Problem a
Please locate every line in the entries below that contains the string "width", and copy each of those lines. Case counts.

Selected passage
---------------
[LINALG] Broadcast `values` to shape of slize in `index_put` (#3487)

The `index_put` operation, `input[indices] = values`, allows for the values to be any shape that is broadcastable to the slice `input[indices]`. This commit adds broadcasting support to the Linalg lowering of `IndexPutHackedTwinOp`. Fixes: #3465
2024-06-26 09:59:49 +01:00 · 2024-06-26 09:59:49 +01:00 · e29191bd08
parent d2bc70f188
commit e29191bd08
3 changed files with 85 additions and 14 deletions
--- a/lib/Conversion/TorchToTMTensor/TorchToTMTensor.cpp
+++ b/lib/Conversion/TorchToTMTensor/TorchToTMTensor.cpp
@ -541,19 +541,9 @@ public:

 namespace {

-Value combinePutIndices(Location loc, llvm::ArrayRef<Value> indicesRef,
-                        OpBuilder b) {
-  llvm::SmallVector<Value> indices(indicesRef);
-  // Declare commonly used constants up front:
-  Value torchCstZero =
-      b.create<Torch::ConstantIntOp>(loc, b.getI64IntegerAttr(0));
-  Value torchCstOne =
-      b.create<Torch::ConstantIntOp>(loc, b.getI64IntegerAttr(1));
-  Value torchCstNegOne =
-      b.create<Torch::ConstantIntOp>(loc, b.getI64IntegerAttr(-1));
-
-  // Determine the broadcast sizes and materialize missing implicit end
-  // dimensions:
+// Determine the common broadcast shape of all the index tensors.
---------------
Information provided
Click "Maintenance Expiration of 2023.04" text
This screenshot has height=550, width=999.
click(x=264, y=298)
---------------
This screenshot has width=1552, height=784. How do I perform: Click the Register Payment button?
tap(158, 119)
---------------
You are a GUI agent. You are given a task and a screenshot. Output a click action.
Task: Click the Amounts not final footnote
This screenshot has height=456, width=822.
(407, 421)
---------------
Problem b
According to the commit, which operation's Linalg lowering gains broadcasting support?

Exercise output a
This screenshot has height=550, width=999.
This screenshot has width=1552, height=784. How do I perform: Click the Register Payment button?
This screenshot has height=456, width=822.

Exercise output b
`IndexPutHackedTwinOp`